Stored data
* Start *

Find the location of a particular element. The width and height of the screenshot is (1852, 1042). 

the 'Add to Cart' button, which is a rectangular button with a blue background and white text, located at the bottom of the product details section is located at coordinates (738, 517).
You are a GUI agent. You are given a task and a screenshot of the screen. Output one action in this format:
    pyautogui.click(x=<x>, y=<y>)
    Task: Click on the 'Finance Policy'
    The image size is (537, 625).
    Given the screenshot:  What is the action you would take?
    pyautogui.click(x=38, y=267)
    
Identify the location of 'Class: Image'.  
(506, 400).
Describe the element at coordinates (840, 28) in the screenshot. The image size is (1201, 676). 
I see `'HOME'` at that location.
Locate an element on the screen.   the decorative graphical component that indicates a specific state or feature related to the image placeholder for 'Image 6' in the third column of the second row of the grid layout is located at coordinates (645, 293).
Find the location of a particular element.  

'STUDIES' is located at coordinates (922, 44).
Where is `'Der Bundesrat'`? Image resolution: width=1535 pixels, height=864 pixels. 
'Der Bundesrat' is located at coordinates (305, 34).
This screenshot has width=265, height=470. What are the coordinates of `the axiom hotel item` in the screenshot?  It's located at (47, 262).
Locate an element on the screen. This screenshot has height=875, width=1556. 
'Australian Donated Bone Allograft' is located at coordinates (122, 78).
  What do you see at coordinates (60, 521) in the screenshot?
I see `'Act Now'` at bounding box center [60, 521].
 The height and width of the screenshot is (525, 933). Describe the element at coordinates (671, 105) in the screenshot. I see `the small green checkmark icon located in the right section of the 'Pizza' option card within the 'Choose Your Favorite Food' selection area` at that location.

* End *

→ Exercise details: Arrange every line of the rows above as a Markdown table with the columns "No." and "Line", numbering the lines in order and omitting blank lines.

→ Reply:
| No. | Line |
|---|---|
| 1 | Find the location of a particular element. The width and height of the screenshot is (1852, 1042).  |
| 2 | the 'Add to Cart' button, which is a rectangular button with a blue background and white text, located at the bottom of the product details section is located at coordinates (738, 517). |
| 3 | You are a GUI agent. You are given a task and a screenshot of the screen. Output one action in this format: |
| 4 |     pyautogui.click(x=<x>, y=<y>) |
| 5 |     Task: Click on the 'Finance Policy' |
| 6 |     The image size is (537, 625). |
| 7 |     Given the screenshot:  What is the action you would take? |
| 8 |     pyautogui.click(x=38, y=267) |
| 9 | Identify the location of 'Class: Image'.   |
| 10 | (506, 400). |
| 11 | Describe the element at coordinates (840, 28) in the screenshot. The image size is (1201, 676).  |
| 12 | I see `'HOME'` at that location. |
| 13 | Locate an element on the screen.   the decorative graphical component that indicates a specific state or feature related to the image placeholder for 'Image 6' in the third column of the second row of the grid layout is located at coordinates (645, 293). |
| 14 | Find the location of a particular element.   |
| 15 | 'STUDIES' is located at coordinates (922, 44). |
| 16 | Where is `'Der Bundesrat'`? Image resolution: width=1535 pixels, height=864 pixels.  |
| 17 | 'Der Bundesrat' is located at coordinates (305, 34). |
| 18 | This screenshot has width=265, height=470. What are the coordinates of `the axiom hotel item` in the screenshot?  It's located at (47, 262). |
| 19 | Locate an element on the screen. This screenshot has height=875, width=1556.  |
| 20 | 'Australian Donated Bone Allograft' is located at coordinates (122, 78). |
| 21 |   What do you see at coordinates (60, 521) in the screenshot? |
| 22 | I see `'Act Now'` at bounding box center [60, 521]. |
| 23 |  The height and width of the screenshot is (525, 933). Describe the element at coordinates (671, 105) in the screenshot. I see `the small green checkmark icon located in the right section of the 'Pizza' option card within the 'Choose Your Favorite Food' selection area` at that location. |